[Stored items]
+--

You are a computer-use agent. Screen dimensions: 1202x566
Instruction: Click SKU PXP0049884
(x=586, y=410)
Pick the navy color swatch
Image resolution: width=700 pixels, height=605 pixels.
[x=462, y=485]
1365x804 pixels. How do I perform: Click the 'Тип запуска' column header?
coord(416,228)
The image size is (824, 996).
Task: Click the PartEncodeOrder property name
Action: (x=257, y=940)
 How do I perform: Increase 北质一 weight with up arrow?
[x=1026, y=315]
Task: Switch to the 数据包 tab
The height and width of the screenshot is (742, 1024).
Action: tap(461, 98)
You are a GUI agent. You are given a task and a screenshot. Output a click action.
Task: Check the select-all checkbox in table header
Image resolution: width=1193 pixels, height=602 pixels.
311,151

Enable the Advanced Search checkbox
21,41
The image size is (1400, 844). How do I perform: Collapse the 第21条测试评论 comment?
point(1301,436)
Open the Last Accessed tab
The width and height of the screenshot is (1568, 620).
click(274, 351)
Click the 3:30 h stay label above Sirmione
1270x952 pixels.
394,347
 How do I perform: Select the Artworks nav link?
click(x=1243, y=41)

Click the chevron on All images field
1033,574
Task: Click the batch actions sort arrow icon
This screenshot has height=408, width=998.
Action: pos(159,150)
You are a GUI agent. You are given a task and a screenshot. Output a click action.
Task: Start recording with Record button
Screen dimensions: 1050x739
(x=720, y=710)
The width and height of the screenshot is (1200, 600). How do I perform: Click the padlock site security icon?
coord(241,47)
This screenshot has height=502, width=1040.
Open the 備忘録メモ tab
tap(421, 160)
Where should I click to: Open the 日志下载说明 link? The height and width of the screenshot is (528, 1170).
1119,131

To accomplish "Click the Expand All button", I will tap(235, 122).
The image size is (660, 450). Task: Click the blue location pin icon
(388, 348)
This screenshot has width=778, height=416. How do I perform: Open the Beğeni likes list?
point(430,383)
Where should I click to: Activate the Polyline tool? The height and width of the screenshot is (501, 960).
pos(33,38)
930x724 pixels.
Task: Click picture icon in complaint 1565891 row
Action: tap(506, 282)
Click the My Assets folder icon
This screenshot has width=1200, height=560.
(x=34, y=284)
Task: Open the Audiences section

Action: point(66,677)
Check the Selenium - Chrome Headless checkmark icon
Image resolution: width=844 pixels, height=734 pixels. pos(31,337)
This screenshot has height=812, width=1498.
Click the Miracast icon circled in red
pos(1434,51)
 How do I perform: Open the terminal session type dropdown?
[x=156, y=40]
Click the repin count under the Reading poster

+--

**Exercise objective:** Copy out each line of the entries that holds "button".

**Problem solution:**
Task: Start recording with Record button
To accomplish "Click the Expand All button", I will tap(235, 122).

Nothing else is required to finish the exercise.